**WORK ORDER**
Copy every line below that has the word "will" in it.

**DATA**
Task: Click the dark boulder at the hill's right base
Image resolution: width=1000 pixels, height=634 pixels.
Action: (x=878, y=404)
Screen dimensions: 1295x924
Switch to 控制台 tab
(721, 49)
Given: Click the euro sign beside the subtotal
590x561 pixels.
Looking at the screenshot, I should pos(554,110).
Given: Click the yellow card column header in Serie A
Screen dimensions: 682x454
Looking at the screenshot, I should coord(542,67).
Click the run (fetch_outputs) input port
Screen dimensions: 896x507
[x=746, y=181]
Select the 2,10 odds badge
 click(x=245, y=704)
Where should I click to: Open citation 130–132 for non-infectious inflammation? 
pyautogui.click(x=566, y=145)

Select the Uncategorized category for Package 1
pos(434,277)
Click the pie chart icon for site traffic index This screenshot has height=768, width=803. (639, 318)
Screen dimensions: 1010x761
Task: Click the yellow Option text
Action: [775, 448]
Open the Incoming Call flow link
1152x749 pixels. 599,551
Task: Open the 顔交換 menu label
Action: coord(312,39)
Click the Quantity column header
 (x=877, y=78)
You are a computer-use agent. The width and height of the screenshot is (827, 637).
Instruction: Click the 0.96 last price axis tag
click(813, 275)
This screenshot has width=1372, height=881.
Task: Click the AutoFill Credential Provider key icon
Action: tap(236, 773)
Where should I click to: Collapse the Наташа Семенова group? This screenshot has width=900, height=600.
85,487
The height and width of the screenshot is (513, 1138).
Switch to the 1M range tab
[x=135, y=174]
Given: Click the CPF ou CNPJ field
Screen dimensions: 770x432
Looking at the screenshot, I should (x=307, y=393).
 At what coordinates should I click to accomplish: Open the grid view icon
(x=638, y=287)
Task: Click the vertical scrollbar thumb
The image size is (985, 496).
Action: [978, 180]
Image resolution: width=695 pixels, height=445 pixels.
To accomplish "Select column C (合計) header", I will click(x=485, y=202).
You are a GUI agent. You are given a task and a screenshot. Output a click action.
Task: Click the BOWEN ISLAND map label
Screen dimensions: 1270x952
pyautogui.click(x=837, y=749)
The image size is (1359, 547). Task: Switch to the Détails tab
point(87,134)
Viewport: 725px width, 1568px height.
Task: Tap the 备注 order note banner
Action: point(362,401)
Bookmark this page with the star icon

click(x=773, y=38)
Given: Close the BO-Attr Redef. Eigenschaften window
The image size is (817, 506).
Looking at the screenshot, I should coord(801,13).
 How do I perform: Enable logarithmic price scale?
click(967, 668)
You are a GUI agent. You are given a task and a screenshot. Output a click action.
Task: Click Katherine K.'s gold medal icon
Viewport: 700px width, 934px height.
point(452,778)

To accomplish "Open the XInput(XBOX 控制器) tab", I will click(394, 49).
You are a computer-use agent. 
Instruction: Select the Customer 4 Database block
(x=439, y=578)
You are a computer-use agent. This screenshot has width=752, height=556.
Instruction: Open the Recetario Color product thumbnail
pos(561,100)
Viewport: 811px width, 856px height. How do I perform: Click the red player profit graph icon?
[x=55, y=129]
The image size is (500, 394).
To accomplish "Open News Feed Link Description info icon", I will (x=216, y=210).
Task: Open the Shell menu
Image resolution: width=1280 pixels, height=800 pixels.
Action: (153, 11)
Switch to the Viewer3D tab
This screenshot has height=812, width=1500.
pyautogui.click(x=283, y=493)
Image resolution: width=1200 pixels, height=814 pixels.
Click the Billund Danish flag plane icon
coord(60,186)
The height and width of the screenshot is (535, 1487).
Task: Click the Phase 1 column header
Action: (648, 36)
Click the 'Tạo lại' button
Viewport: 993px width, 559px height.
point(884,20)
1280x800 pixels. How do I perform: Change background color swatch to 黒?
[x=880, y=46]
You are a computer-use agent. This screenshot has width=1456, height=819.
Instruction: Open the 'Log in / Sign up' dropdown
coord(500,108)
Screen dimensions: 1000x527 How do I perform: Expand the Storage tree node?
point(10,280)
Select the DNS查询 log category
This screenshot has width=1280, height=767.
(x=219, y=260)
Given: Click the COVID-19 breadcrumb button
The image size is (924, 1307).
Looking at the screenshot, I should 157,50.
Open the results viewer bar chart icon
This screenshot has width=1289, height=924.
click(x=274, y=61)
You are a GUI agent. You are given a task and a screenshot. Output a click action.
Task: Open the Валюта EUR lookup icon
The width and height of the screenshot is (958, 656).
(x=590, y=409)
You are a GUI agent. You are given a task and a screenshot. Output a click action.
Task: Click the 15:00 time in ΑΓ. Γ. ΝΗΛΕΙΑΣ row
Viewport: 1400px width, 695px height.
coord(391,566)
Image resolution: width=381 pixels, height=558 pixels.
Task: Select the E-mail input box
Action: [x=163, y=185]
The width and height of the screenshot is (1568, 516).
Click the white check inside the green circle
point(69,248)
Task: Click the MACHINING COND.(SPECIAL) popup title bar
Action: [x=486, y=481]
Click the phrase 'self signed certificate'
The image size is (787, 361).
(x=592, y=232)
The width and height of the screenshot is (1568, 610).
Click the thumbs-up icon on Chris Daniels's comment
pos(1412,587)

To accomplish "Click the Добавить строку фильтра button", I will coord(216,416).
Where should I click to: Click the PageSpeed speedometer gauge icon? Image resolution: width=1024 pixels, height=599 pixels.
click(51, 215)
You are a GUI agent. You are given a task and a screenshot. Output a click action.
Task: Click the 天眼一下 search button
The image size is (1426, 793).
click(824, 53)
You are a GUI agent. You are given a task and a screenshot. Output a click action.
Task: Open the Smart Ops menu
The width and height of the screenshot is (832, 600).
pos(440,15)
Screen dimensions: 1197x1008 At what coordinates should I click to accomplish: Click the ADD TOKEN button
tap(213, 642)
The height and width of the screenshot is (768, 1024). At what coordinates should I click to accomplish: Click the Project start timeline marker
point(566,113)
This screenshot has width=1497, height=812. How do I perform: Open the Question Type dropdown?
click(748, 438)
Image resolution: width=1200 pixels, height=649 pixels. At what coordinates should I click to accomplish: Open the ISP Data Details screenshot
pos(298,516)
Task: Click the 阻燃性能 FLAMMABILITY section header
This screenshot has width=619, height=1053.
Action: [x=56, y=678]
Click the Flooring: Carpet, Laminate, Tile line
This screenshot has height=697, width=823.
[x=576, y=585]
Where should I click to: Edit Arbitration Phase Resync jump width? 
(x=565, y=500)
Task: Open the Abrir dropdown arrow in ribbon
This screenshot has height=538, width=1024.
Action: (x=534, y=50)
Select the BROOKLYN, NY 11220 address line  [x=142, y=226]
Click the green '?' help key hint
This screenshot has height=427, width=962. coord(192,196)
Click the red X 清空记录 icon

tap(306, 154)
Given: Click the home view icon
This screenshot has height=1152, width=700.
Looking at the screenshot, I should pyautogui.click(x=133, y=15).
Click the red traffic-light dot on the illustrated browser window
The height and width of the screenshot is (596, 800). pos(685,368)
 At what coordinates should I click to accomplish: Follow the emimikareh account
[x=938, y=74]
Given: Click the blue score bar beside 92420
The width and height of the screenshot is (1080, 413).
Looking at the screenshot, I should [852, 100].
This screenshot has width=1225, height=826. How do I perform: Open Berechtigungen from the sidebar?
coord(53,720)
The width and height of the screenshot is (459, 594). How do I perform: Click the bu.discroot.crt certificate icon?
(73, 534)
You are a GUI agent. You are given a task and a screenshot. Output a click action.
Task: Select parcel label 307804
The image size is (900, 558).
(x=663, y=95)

**THE COMPLETED TASK**
To accomplish "Select column C (合計) header", I will click(x=485, y=202).
To accomplish "Open the XInput(XBOX 控制器) tab", I will click(394, 49).
To accomplish "Open News Feed Link Description info icon", I will (x=216, y=210).
To accomplish "Click the Добавить строку фильтра button", I will coord(216,416).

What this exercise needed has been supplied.